#### [Supplied passage]
----

Randomizer command opens the Randomizer dialog. It allows you to generate random value for a given property. With some bodies or joints selected, open Randomizer, then select a property in the list, and specify the amount of randomness.
Property Anatomy
Property value can be set either by directly typing the desired value in the edit box, or by dragging the value horizontally (similar to AE's scrubby sliders).
Next to almost every property, you will find the following buttons:
- Reset: to reapply the default value
- Randomize: to open the Randomizer dialog with the property selected
- Keyframe: to open the Keyframe panel
Gravity
Gravity is a force acting on all bodies. You can set its magnitude and direction using either the edit fields, the gravity view or the Gravity tool (G). You can animate the gravity by capturing mouse movement, or using the Inherit From checkbox that allows you to select a composition layer (layer's position will be used as gravity vector).
Note:
- The gray circular guide indicates a magnitude of 10.
Magnitude
This parameter specifies the magnitude of the gravity vector.
Direction
This parameter specifies the direction of the gravity vector. When changing the gravity in the gravity view or with the Gravity tool, hold the Shift key to snap the vector to the nearest axis (horizontal or vertical).
Inherit From
Use this option if you want the gravity to inherit its value from the position of a layer. For instance, position [0,10] represents the default gravity which has a magnitude of 10 and a direction of 90°.
Capture, Apply
When Capture is active, every mouse movement in the gravity view is recorded. By clicking on the Apply button, the recorded values are assigned to a new null layer that is automatically selected in the popup menu.

----

#### [Information given]
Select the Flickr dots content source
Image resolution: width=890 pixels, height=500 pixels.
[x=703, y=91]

----

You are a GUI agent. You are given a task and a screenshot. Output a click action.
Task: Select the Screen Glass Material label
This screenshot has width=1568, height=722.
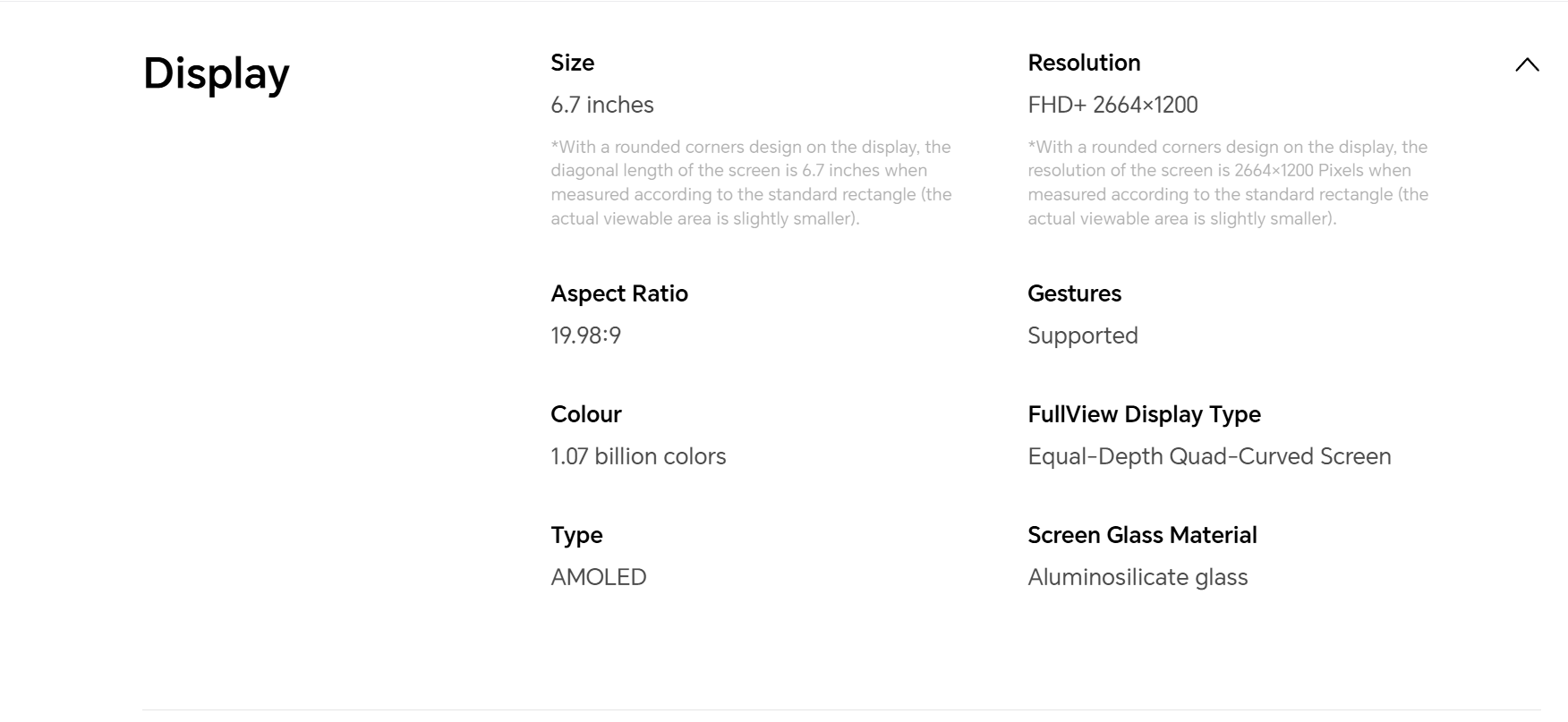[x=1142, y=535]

----

#### [Exercise instructions]
(1) Print the Randomizer and gravity text from "Property Anatomy" to "magnitude of the gravity vector.".
(2) Give what follows the last sentence of the Randomizer and gravity text.

#### [Answers]
(1)
Property Anatomy
Property value can be set either by directly typing the desired value in the edit box, or by dragging the value horizontally (similar to AE's scrubby sliders).
Next to almost every property, you will find the following buttons:
- Reset: to reapply the default value
- Randomize: to open the Randomizer dialog with the property selected
- Keyframe: to open the Keyframe panel
Gravity
Gravity is a force acting on all bodies. You can set its magnitude and direction using either the edit fields, the gravity view or the Gravity tool (G). You can animate the gravity by capturing mouse movement, or using the Inherit From checkbox that allows you to select a composition layer (layer's position will be used as gravity vector).
Note:
- The gray circular guide indicates a magnitude of 10.
Magnitude
This parameter specifies the magnitude of the gravity vector.

(2)
Note:
- Starting dragging the mouse in the gravity view with Capture turned on, also starts the simulation.
Solver
Internally Newton uses part of the Box2D library, a 2D physics engine initially developed for game programming.
Note:
- The solver is tuned for objects that are between 0.1 and 10 meters. Newton applies a scaling factor of 100 to convert dimensions in pixels to dimensions in meters. For instance, a 100x100px solid in AE is interpreted as a 1x1m box in Newton.
Time Divider
This parameter affects the time step used for solving physics equations. It can be viewed as a time remap controller. For instance, a value of 5 produces a slower animation similar to high precision slow motion. Default value is 1.
Collision Tolerance
This parameter specifies the constraint and collision tolerance of the solver. Default value is 25. Small values often reduce gaps between touching bodies, but may introduce overlap or instability when collision occur.
Substeps
This parameter allows you to subdivide the time step. Default value is 2. Higher value may produce a simulation of higher quality at the expense of extra computation time.
Keyframe Animation
Most of body and joint properties can be animated over time using keyframes. To create a keyframe you first open the Keyframes panel by clicking on the keyframe icon next to the property. Then, you can add keyframes using the Add button. The two other buttons are for removing either the selected keyframe or all keyframes at once.
When creating a keyframe, the default keyframe time corresponds to the current frame if there is no existing keyframe at that time. Otherwise, the keyframe is created at the first next frame for which there is no existing keyframe (typically at f+1, where f is the current frame number).
For each created keyframe, you need to specify its time, value and interpolation. A resizable view shows the current graph of the property value.
Keyframes can be copied and pasted to another similar property using the Copy/Paste Keyframes commands in the Edit menu. For instance, Density keyframes of a given body can be copied and pasted to other bodies, and Distance Joint Tension keyframes of a given distance joint can be copied and pasted to other distance joints.
Notes:
- Clicking on a keyframe in the graph view (i.e., the small square) opens its value field.
- During pasting operation all previous keyframes (if any) are erased before pasting the new ones.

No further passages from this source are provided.